Veinte años después un joven de provincia, Gabriel García Márquez, empezaba a escribir cuentos alentado por la convocatoria de un escritor y periodista, Eduardo Zalamea Borda (Ulises). Desde las páginas de El Espectador Zalamea invitaba a los nuevos escritores a que enviaran sus textos al periódico. Los publicaría, decía, si estaban “escritos correctamente y dentro de ciertas normas de buen gusto, que creo poco menos que imposible definir”. Así, el periodista parecía responder a la precariedad de una escritura moderna en el país, cuyos temas seguían inventariando lo terrígeno y la violencia política. Era 1947 y los machetes del Bogotazo empezaban a afilarse. García Márquez envía sus primeros cuentos, “La tercera resignación” y “Eva está dentro de su gato” y aparecen publicados en las páginas de El Espectador. De estos textos iniciales el que me parece más interesante es “La mujer que llegaba a la seis”. Salió publicado por primera vez en 1950, en el semanario Crónica de Barranquilla. Como lo anotara Ángel Rama, este texto aparecerá de nuevo en 1952, en las páginas de El Espectador, con una carta en la que García Márquez expresa, entre otras cosas, que ese cuento “parece más de Hemingway que de Gabriel García Márquez”.

He aquí el surgimiento de una escritura conciente para el país y muy cerca de los derroteros que Quiroga expresara en la década del veinte. En el punto tres de su manifiesto Quiroga escribió: “Resiste cuanto puedas a la imitación, pero imita si el influjo es demasiado fuerte. Más que ninguna otra cosa, el desarrollo de la personalidad es una larga paciencia”. García Márquez habría imitado concientemente el estilo de Hemingway y él mismo evalúa el atrevimiento: “Eso es una calamidad. Pero como el reparo me parece una tontería, y, además, como el cuento me gusta, no veo por qué debo inyectarle mis habituales dosis de pesadilla, sólo para que Hemingway no se dé el lujo de decir que estos indios de plumas y taparrabo escribieron un cuento que parece suyo”.

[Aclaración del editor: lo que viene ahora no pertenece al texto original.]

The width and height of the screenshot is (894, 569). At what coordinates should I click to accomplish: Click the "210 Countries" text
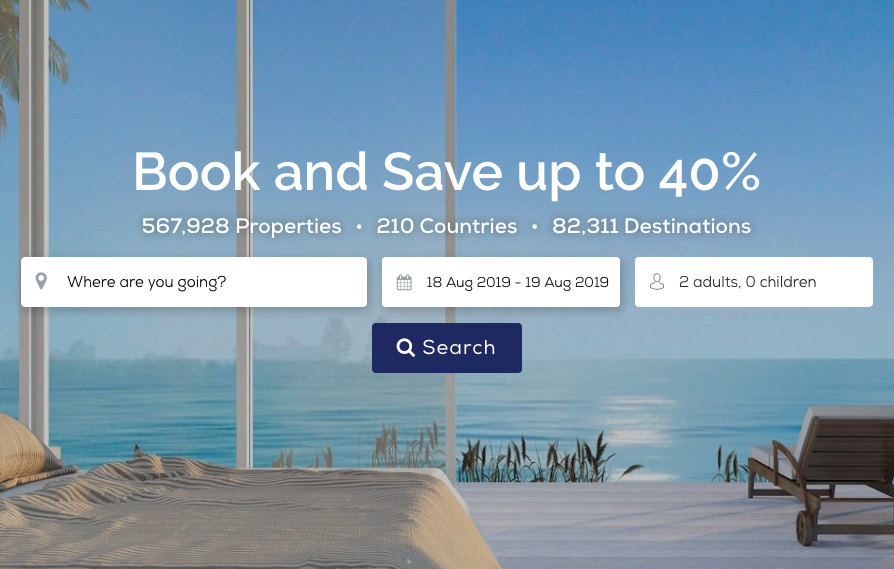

Entre el derrotero estético de Quiroga y la carta aclaratoria de García Márquez, el cuento latinoamericano participa del interés por desligar el oficio de la escritura de otros oficios. El escritor se asume, valida una tradición, reescribe temas y se impone, a sí mismo, unos presupuestos estéticos. Esto formaría parte, por supuesto, del diálogo con lo universal que Borges postula como principio en “El escritor argentino y la tradición” (1932), y de la mayoría de edad a la que se refiere Alfonso Reyes en sus “Notas sobre la inteligencia americana” (1936).